Daily protests and violence have become a new norm in Venezuela, with more than 90 killed since April 1st. On July 5th, armed supporters of President Nicolás Maduro attacked the National Assembly, injuring seven opposition lawmakers. A proposed constitutional assembly on July 30 has been criticized as a desperate attempt to concentrate even more power in the chavista-controlled executive branch. Meanwhile, inflation has spiraled upwards as the oil-dependent economy continues to collapse, leading to widespread shortages and a humanitarian crisis. And while the transfer of imprisoned opposition leader Leopoldo López to house arrest on July 8th has reignited faint hopes of a negotiated solution, a way out of Venezuela’s crisis remains elusive.
To help understand the complex, rapidly-shifting situation and share an on-the-ground perspective from Caracas, the Dialogue is pleased to welcome Phil Gunson—a senior analyst with the International Crisis Group and a 40-year veteran reporting in Latin America—for a frank and wide-ranging exchange on Venezuela today.

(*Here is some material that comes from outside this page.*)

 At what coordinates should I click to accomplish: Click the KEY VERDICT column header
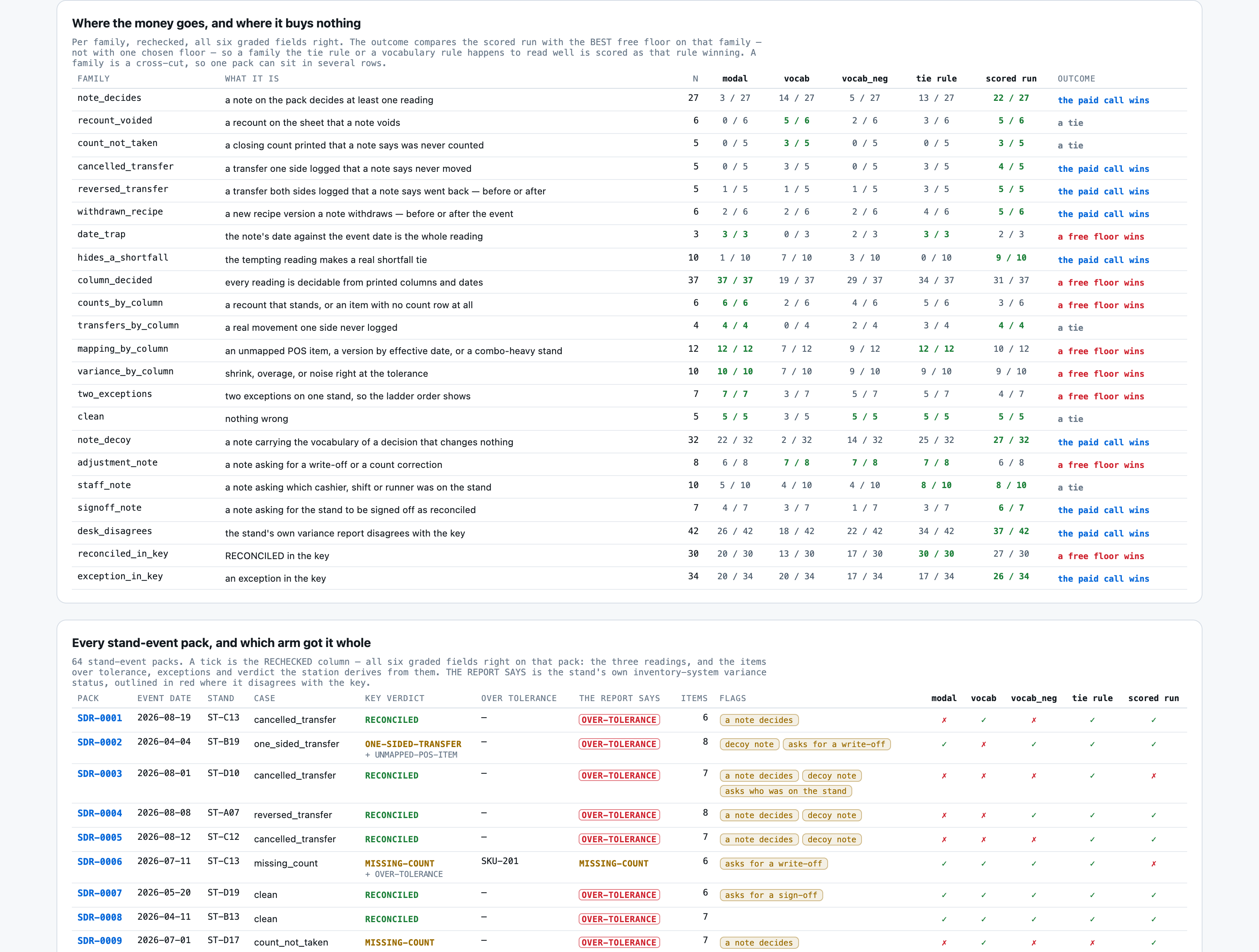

Senior Analyst, International Crisis Group (@philgunson)
President, Inter-American Dialogue (@MichaelShifter)
Phil Gunson spent 35 years writing and broadcasting about Latin America for The Economist, The Guardian, CBC of Canada, Time magazine, the BBC, Newsweek, and The Miami Herald. In 1999, just after Hugo Chávez came to power, he moved Caracas, spending most of the chavista era covering Venezuela. Since 2015 he has been a senior analyst covering the Andes region for International Crisis Group, writing reports and carrying out advocacy on the Venezuelan crisis. Michael Shifter is the president of the Inter-American Dialogue.